* _What you should do_
Your answer must be the full listing, reproduced word for word.

+++ Material supplied +++

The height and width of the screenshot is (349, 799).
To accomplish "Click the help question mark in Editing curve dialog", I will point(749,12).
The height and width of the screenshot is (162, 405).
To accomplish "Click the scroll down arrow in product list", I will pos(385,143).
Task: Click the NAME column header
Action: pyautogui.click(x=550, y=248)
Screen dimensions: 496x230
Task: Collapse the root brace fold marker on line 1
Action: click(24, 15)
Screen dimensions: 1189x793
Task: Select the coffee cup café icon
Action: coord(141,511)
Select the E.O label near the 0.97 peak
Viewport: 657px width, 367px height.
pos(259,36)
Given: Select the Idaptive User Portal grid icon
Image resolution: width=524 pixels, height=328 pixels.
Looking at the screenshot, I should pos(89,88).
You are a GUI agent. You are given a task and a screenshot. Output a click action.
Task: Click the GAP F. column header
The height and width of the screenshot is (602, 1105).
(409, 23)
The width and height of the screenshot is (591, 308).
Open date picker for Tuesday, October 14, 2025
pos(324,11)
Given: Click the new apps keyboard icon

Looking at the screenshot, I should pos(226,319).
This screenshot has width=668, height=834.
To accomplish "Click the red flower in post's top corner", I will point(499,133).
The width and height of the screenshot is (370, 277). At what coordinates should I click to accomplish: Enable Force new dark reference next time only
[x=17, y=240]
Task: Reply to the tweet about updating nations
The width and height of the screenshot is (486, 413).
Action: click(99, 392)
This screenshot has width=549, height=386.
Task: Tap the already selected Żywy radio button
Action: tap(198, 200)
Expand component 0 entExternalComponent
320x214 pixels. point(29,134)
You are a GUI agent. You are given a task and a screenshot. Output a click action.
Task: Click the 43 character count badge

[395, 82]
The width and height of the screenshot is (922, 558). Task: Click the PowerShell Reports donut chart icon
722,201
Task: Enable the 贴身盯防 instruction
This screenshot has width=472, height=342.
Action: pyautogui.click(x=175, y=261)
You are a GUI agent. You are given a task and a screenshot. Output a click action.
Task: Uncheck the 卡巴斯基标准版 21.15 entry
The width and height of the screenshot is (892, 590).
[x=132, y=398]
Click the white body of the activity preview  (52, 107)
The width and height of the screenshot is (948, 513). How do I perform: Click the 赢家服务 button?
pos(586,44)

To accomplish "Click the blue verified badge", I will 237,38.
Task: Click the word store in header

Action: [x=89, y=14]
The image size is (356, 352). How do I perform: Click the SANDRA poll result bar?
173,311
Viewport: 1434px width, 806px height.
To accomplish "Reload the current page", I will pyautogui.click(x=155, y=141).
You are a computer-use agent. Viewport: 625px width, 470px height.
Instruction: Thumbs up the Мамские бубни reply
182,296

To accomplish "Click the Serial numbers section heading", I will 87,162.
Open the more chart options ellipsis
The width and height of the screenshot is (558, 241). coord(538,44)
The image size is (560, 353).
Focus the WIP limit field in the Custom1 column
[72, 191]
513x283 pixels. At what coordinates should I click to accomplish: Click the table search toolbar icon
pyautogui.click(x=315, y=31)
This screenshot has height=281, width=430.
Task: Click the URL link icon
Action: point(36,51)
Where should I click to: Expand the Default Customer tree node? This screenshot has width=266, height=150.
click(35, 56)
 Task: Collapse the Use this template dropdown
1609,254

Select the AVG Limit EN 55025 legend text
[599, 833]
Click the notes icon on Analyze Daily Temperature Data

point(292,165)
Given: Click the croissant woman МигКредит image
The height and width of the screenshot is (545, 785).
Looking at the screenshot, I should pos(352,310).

+++

* _Exercise output_
The height and width of the screenshot is (349, 799).
To accomplish "Click the help question mark in Editing curve dialog", I will point(749,12).
The height and width of the screenshot is (162, 405).
To accomplish "Click the scroll down arrow in product list", I will pos(385,143).
Task: Click the NAME column header
Action: pyautogui.click(x=550, y=248)
Screen dimensions: 496x230
Task: Collapse the root brace fold marker on line 1
Action: click(24, 15)
Screen dimensions: 1189x793
Task: Select the coffee cup café icon
Action: coord(141,511)
Select the E.O label near the 0.97 peak
Viewport: 657px width, 367px height.
pos(259,36)
Given: Select the Idaptive User Portal grid icon
Image resolution: width=524 pixels, height=328 pixels.
Looking at the screenshot, I should pos(89,88).
You are a GUI agent. You are given a task and a screenshot. Output a click action.
Task: Click the GAP F. column header
The height and width of the screenshot is (602, 1105).
(409, 23)
The width and height of the screenshot is (591, 308).
Open date picker for Tuesday, October 14, 2025
pos(324,11)
Given: Click the new apps keyboard icon

Looking at the screenshot, I should pos(226,319).
This screenshot has width=668, height=834.
To accomplish "Click the red flower in post's top corner", I will point(499,133).
The width and height of the screenshot is (370, 277). At what coordinates should I click to accomplish: Enable Force new dark reference next time only
[x=17, y=240]
Task: Reply to the tweet about updating nations
The width and height of the screenshot is (486, 413).
Action: click(99, 392)
This screenshot has width=549, height=386.
Task: Tap the already selected Żywy radio button
Action: tap(198, 200)
Expand component 0 entExternalComponent
320x214 pixels. point(29,134)
You are a GUI agent. You are given a task and a screenshot. Output a click action.
Task: Click the 43 character count badge

[395, 82]
The width and height of the screenshot is (922, 558). Task: Click the PowerShell Reports donut chart icon
722,201
Task: Enable the 贴身盯防 instruction
This screenshot has width=472, height=342.
Action: pyautogui.click(x=175, y=261)
You are a GUI agent. You are given a task and a screenshot. Output a click action.
Task: Uncheck the 卡巴斯基标准版 21.15 entry
The width and height of the screenshot is (892, 590).
[x=132, y=398]
Click the white body of the activity preview  (52, 107)
The width and height of the screenshot is (948, 513). How do I perform: Click the 赢家服务 button?
pos(586,44)

To accomplish "Click the blue verified badge", I will 237,38.
Task: Click the word store in header

Action: [x=89, y=14]
The image size is (356, 352). How do I perform: Click the SANDRA poll result bar?
173,311
Viewport: 1434px width, 806px height.
To accomplish "Reload the current page", I will pyautogui.click(x=155, y=141).
You are a computer-use agent. Viewport: 625px width, 470px height.
Instruction: Thumbs up the Мамские бубни reply
182,296

To accomplish "Click the Serial numbers section heading", I will 87,162.
Open the more chart options ellipsis
The width and height of the screenshot is (558, 241). coord(538,44)
The image size is (560, 353).
Focus the WIP limit field in the Custom1 column
[72, 191]
513x283 pixels. At what coordinates should I click to accomplish: Click the table search toolbar icon
pyautogui.click(x=315, y=31)
This screenshot has height=281, width=430.
Task: Click the URL link icon
Action: point(36,51)
Where should I click to: Expand the Default Customer tree node? This screenshot has width=266, height=150.
click(35, 56)
 Task: Collapse the Use this template dropdown
1609,254

Select the AVG Limit EN 55025 legend text
[599, 833]
Click the notes icon on Analyze Daily Temperature Data

point(292,165)
Given: Click the croissant woman МигКредит image
The height and width of the screenshot is (545, 785).
Looking at the screenshot, I should pos(352,310).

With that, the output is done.